Inspiration

One of the problem spaces for this hackathon was accessibility. Our team was inspired by our peers who are differently abled. We realized there was a lot we could contribute in terms of allyship (building empathy) and service.

What it does

Our web app is a two facing platform. Clients enter the homepage and can choose two paths. If you’re an ally (someone who does not have a disability and wants to contribute to the discussion), you may play our game. Our game aims to teach empathy in users through role playing.

More about the RPG - The RPG seeks to foster empathy and allyship by emulating the experiences relayed to us by some of our poll takers with personal experiences with accessibility needs and conflicts. It uses abstractions of some different experiences of disability (the encryption and scrambling of text to represent learning barriers, and a hard, variant limit to energy as a resource for physical barriers). The user plays a character with an undiagnosed learning disability and an undiagnosed physical disability who starts out at the beginning of a school week with a new assignment that they are unable to complete because they cannot read it on time. Their goal is to complete the assignment.

This is a choose-your-own game that seeks to represent some experiences of trying to navigate accessibility issues without a diagnosis, the process of being diagnosed and the time and monetary resources required to do so, issues of cultural approaches to disability (and what it is like to access the resources one may need when their family and friends don’t ‘believe’ in disability and therefore do not help), and the disproportionate amount of energy and time it would take the student to try and navigate the issue with no help whatsoever.

Ultimately, it is our hope that this game will be a learning experience for users without diagnosed disabilities to more deeply consider why accessibility is an important issue, and to think more flexibly about the variety of barriers individuals may face when navigating academic systems due to a lack of accessibility resources.
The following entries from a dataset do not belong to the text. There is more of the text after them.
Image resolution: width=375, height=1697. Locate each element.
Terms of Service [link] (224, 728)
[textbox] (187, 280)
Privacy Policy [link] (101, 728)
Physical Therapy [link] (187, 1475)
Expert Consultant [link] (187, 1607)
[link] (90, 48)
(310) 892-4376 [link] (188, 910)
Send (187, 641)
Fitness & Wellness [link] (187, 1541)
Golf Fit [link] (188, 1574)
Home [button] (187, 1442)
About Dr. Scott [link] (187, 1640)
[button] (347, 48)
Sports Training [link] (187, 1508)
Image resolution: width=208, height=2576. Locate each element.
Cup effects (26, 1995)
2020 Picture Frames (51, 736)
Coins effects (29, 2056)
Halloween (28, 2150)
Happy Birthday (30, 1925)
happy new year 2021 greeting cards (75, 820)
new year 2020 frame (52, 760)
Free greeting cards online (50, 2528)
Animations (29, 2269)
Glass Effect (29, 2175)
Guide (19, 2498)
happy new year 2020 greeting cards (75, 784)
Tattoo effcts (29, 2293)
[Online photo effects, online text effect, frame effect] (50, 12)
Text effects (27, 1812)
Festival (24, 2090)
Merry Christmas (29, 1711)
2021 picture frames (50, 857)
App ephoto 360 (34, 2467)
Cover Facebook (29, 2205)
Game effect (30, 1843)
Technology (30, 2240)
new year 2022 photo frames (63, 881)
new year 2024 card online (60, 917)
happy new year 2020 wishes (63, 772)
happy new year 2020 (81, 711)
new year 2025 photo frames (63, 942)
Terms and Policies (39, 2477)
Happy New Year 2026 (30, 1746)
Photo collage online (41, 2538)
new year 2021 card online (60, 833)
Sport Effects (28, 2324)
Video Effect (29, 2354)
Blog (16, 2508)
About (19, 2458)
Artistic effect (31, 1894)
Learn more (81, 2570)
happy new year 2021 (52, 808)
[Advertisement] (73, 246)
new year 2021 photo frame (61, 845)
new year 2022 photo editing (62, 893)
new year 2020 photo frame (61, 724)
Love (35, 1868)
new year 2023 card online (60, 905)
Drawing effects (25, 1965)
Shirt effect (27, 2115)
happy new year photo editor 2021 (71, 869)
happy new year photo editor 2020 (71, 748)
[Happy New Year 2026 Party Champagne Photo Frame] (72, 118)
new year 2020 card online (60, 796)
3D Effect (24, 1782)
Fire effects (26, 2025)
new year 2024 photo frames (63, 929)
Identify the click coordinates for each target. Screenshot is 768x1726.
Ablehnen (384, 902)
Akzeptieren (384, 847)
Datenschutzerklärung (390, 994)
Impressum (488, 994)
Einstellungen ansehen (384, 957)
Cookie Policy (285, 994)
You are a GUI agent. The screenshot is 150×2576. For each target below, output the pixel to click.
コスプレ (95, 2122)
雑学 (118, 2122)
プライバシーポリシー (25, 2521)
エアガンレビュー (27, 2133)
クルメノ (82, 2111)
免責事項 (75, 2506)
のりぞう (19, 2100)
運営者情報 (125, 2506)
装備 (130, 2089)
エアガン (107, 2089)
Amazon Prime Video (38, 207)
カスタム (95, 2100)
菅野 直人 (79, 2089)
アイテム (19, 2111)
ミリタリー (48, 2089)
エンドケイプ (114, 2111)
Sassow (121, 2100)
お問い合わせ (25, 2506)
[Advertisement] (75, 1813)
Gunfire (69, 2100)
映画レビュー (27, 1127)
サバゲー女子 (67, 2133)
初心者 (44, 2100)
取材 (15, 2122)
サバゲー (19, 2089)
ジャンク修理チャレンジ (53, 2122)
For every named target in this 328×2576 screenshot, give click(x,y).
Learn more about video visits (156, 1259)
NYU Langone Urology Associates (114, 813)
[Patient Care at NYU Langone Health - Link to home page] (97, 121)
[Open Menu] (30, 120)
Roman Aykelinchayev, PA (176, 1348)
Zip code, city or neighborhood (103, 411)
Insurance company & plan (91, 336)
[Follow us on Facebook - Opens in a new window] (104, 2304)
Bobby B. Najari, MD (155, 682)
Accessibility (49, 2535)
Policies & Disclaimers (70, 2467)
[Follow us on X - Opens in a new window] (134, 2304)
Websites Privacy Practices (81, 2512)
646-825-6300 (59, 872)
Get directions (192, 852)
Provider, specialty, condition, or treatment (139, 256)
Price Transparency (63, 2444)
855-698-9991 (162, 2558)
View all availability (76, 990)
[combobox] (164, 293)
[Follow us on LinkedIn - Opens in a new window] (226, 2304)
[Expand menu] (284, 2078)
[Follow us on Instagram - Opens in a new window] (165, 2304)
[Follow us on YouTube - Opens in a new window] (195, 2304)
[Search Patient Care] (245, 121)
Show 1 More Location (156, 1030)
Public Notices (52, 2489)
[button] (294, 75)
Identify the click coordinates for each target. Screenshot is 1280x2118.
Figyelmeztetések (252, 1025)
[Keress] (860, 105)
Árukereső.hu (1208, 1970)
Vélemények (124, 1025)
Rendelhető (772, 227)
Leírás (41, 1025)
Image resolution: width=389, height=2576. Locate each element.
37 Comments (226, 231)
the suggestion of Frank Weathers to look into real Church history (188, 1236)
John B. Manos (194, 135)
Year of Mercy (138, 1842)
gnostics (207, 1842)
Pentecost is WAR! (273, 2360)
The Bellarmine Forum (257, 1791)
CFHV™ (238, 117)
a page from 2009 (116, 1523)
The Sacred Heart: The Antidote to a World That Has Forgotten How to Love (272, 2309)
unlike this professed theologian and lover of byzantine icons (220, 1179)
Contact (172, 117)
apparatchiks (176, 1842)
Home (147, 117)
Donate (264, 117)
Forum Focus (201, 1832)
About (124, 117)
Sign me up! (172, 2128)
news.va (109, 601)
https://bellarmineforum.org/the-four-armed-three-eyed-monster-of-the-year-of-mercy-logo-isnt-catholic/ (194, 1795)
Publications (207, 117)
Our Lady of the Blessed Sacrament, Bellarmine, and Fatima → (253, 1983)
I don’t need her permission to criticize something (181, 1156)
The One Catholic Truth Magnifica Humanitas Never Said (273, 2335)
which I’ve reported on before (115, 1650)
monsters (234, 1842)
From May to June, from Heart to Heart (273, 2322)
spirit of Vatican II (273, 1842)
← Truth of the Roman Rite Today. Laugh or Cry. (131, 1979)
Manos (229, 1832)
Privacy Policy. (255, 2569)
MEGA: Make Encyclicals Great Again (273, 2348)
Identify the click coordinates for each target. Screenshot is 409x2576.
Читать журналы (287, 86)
We also hope this may encourage those who play to think about what kind of resources exist on their campus, and if those resources are available or functional.

More about the accessibility resources - We envisioned this to be like a college prowler but specifically for questions relating to accessibility. Students at different schools can rate their campuses in terms of accessibility, resource allocation, professor attitudes towards differently abled students, etc.

How I built it

We used Python, Javascript, and Flask.

Accomplishments that I'm proud of

None of us knew each other before the hackathon and are really proud of how we came together to make our ambitions a reality. We each taught and learned from each other about new tools, languages, and hacks.

We all also participated in polling research and academic research regarding the general knowledge our peer group has regarding accessibility issues, as well as existing laws, academic standards, programs and cultural spaces specific to the issue. This raised our awareness and empathy, and so we were able to deepen our skills in interfacing between software development as a technological feat, but also as a humanitarian feat, and the importance of working with people to create with them in mind.

What I learned

Our team was comprised of lots of first time hackers! We learned how to use the git workflow, how to navigate new languages/frameworks (flask, sql, python), and how to move through the design process to product shipping (interviewing, creating personas, storyboarding, code writing, debugging).

What's next for The Accessibility Index

In the future, we’d love to work on furthering progress for the implementation. Right now we have a wireframe for the RPG but would really like to add gamification elements and improve the user experience.